▸ **WHAT TO WORK ON**: Copy out the listing below word for word, starting at the line with "Given: Click the" and ending with the line with "Action: tap(600, 8)", both included. Leave the pictures out of your copy.

▸ **RAW DATA**:
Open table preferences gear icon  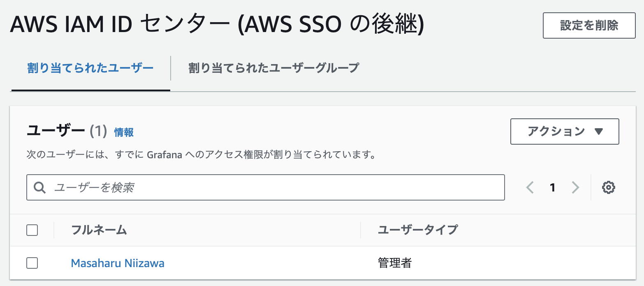point(608,188)
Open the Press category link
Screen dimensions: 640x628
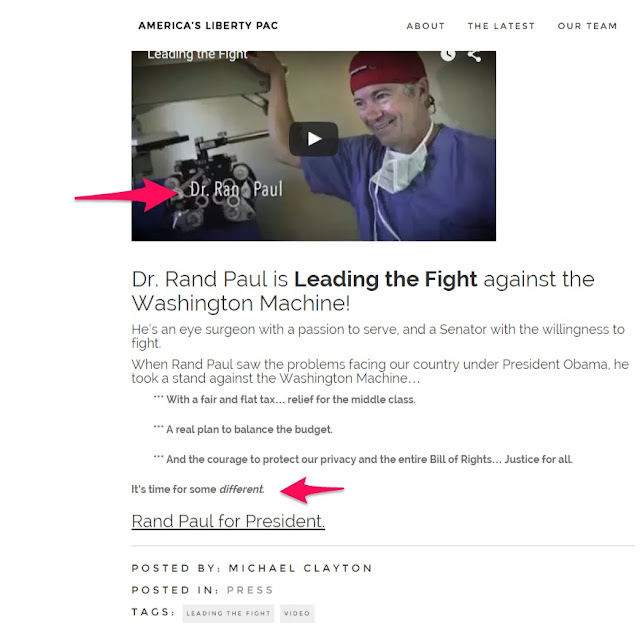[x=250, y=590]
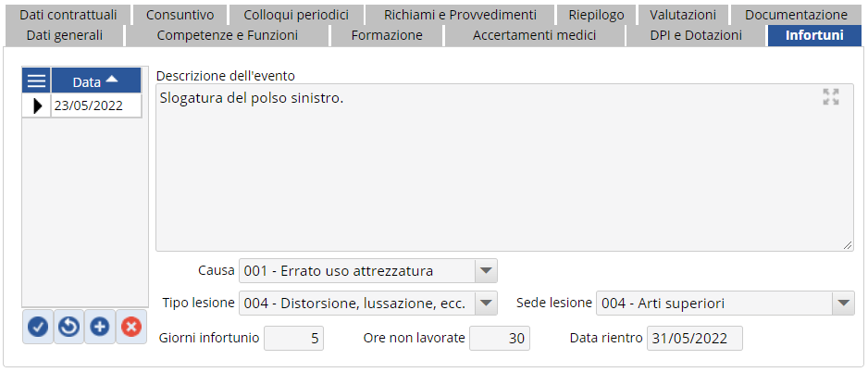
Task: Add a new injury record
Action: pyautogui.click(x=100, y=328)
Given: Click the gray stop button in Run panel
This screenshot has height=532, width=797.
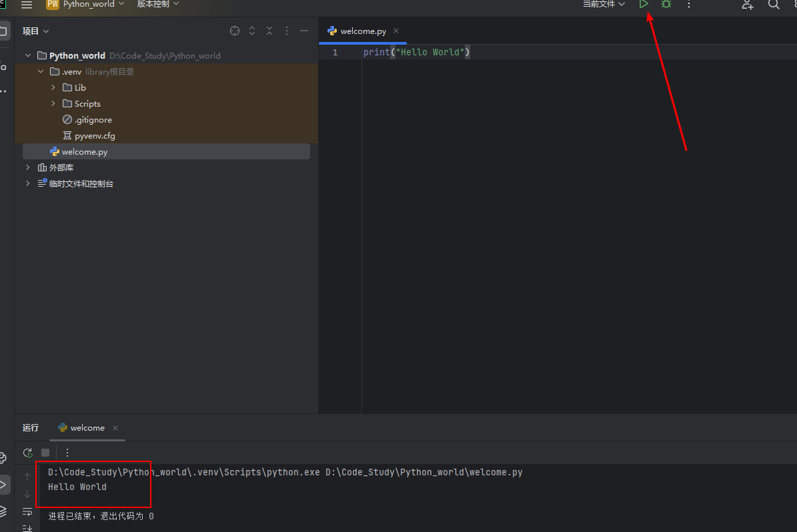Looking at the screenshot, I should 45,453.
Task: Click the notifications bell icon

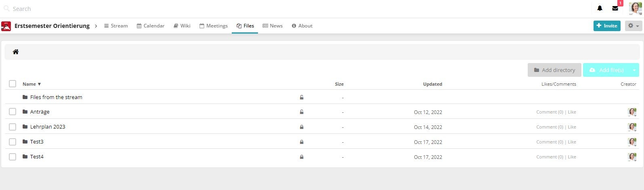Action: tap(600, 8)
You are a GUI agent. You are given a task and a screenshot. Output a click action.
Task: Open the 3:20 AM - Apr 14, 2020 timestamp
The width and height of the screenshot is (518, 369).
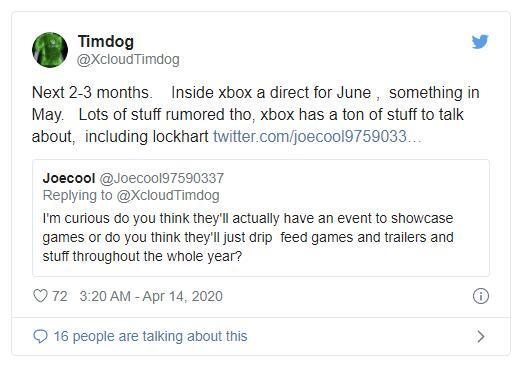click(x=151, y=296)
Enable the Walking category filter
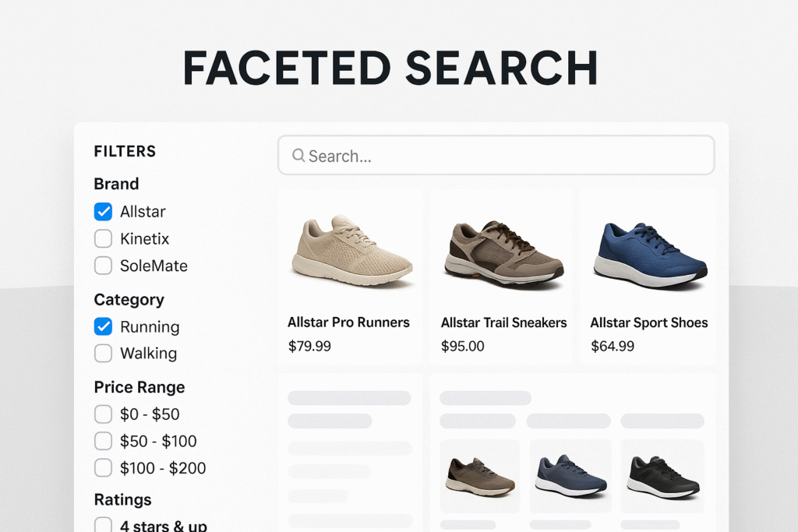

▸ **EXPECTED ANSWER**:
Given: Click the gray stop button in Run panel
This screenshot has height=532, width=797.
Looking at the screenshot, I should 45,453.
Task: Click the notifications bell icon

Action: tap(600, 8)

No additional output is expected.